**Reading text:**
== == ==

Wolf Martin Garber (May 18, 1922 – October 17, 2019), known professionally as Bill Macy, was an American television, film and stage actor, best known for his role in the CBS television series Maude (1972–1978).

Early life 
Bill Macy was born Wolf Martin Garber on May 18, 1922, in Revere, Massachusetts, the son of Mollie (née Friedopfer; 1889–1986) and Michael Garber (1884–1974), a manufacturer. He was raised Jewish in the East Flatbush section of  Brooklyn, New York. After graduating from Samuel J. Tilden High School he served in the United States Army from 1942 to 1946 with the 594th Engineer Boat and Shore Regiment, stationed in the Philippines, Japan and New Guinea. He worked as a cab driver for a decade before being cast as Walter Matthau's understudy in Once More, with Feeling on Broadway in 1958. He portrayed a cab driver on the soap opera The Edge of Night in 1966.

Macy was an original cast member of the 1969–1972 Off-Broadway sensation Oh! Calcutta!, performing in the show from 1969 to 1971. He later appeared in the 1972 movie version of the musical. Of appearing fully nude with the rest of the cast in the stage show, he said, "The nudity didn't bother me. I'm from Brooklyn."

== == ==

**Recorded data:**

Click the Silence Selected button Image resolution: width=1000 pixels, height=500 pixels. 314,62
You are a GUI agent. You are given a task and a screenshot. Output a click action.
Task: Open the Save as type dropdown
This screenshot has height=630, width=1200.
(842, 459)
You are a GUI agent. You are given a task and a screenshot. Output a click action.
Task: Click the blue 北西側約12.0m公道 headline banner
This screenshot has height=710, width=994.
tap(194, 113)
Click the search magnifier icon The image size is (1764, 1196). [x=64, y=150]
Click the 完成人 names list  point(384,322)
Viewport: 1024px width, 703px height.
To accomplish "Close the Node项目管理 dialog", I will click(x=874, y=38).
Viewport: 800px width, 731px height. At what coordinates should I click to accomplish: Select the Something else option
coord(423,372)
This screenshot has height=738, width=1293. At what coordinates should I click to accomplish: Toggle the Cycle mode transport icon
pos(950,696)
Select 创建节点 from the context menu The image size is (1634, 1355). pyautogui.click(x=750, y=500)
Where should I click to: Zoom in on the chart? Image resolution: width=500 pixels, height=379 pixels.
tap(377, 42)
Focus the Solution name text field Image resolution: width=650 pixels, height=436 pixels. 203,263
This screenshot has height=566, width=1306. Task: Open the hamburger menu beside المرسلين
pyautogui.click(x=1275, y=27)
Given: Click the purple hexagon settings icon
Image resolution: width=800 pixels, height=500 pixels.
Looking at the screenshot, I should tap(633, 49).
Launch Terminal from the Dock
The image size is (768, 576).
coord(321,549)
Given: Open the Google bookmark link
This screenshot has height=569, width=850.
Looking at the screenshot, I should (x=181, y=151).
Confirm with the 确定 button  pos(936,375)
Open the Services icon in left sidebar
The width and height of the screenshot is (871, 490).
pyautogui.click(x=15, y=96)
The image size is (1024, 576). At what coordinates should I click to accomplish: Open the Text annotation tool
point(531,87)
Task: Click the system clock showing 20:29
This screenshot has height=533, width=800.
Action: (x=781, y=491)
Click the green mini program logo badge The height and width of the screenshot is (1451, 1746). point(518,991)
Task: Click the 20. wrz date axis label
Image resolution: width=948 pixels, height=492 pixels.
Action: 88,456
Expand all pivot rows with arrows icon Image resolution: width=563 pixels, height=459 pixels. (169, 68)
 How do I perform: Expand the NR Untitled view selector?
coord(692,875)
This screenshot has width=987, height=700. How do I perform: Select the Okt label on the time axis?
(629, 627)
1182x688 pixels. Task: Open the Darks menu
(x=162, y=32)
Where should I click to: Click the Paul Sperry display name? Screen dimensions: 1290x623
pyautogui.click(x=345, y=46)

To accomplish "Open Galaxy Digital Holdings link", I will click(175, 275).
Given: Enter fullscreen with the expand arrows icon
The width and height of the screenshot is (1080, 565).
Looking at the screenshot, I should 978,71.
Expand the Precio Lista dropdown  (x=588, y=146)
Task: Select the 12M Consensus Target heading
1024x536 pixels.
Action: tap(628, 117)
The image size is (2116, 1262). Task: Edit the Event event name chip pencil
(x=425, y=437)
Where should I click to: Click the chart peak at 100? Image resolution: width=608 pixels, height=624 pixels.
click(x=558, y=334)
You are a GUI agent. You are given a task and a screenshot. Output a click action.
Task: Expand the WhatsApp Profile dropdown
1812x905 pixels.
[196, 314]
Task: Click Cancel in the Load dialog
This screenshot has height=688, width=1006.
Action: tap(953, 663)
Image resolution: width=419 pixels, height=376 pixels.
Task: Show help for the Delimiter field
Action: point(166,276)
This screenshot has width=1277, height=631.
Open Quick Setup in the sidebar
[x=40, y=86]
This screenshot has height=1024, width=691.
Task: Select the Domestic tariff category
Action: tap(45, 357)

== == ==

**Exercise set:**
1. From the Bill Macy biography, list every title of a television series, play, musical or soap opera in which he appeared or was cast.
2. Answer these questions from the Bill Macy biography:
(a) During which years did he serve in the United States Army?
(b) What was his father's occupation?
(c) From which year to which year did he perform in the stage show Oh! Calcutta!?
3. Continue the Bill Macy biography from its last sentence.
You won't need the entries for any of this.

**Results:**
1.
Maude
Once More, with Feeling
The Edge of Night
Oh! Calcutta!

2.
(a) 1942 to 1946
(b) Manufacturer
(c) 1969 to 1971

3.
Macy performed on the P.D.Q. Bach album The Stoned Guest (1970).

Television 
Appreciating Macy's comedic skills off Broadway, Norman Lear brought him to Hollywood, where he first got a small part as a police officer in All in the Family. He was cast in the role of Walter Findlay, the long-suffering husband of the title character on the 1970s television sitcom Maude, starring Bea Arthur. The show ran for six seasons from 1972 to 1978.

Strangers on the street often called him "Mr. Maude", consoling him for having such a difficult wife. "I used to tell them that people like that really existed," Macy explained.

In 1975, Macy and Samantha Harper Macy appeared on the game show Tattletales.

In 1986, Macy was a guest on the fourth episode of L.A. Law, playing an older man whose young wife wants a music career. Macy appeared in the television movie Perry Mason: The Case of the Murdered Madam (1987) as banker Richard Wilson. He occasionally appeared on Seinfeld as one of the residents of the Florida retirement community where Jerry Seinfeld's parents lived. Macy made a guest appearance as a patient on Chicago Hope and as an aging gambler on the series Las Vegas. Macy's last television role occurred in a 2010 episode of Jada Pinkett Smith's series Hawthorne.

Film 
Macy appeared as the jury foreman in The Producers in 1967, with the memorable sole line "We find the defendants incredibly guilty". Other memorable roles include the co-inventor of the "Opti-Grab" in the 1979 Steve Martin comedy The Jerk and as the head television writer in My Favourite Year (1982).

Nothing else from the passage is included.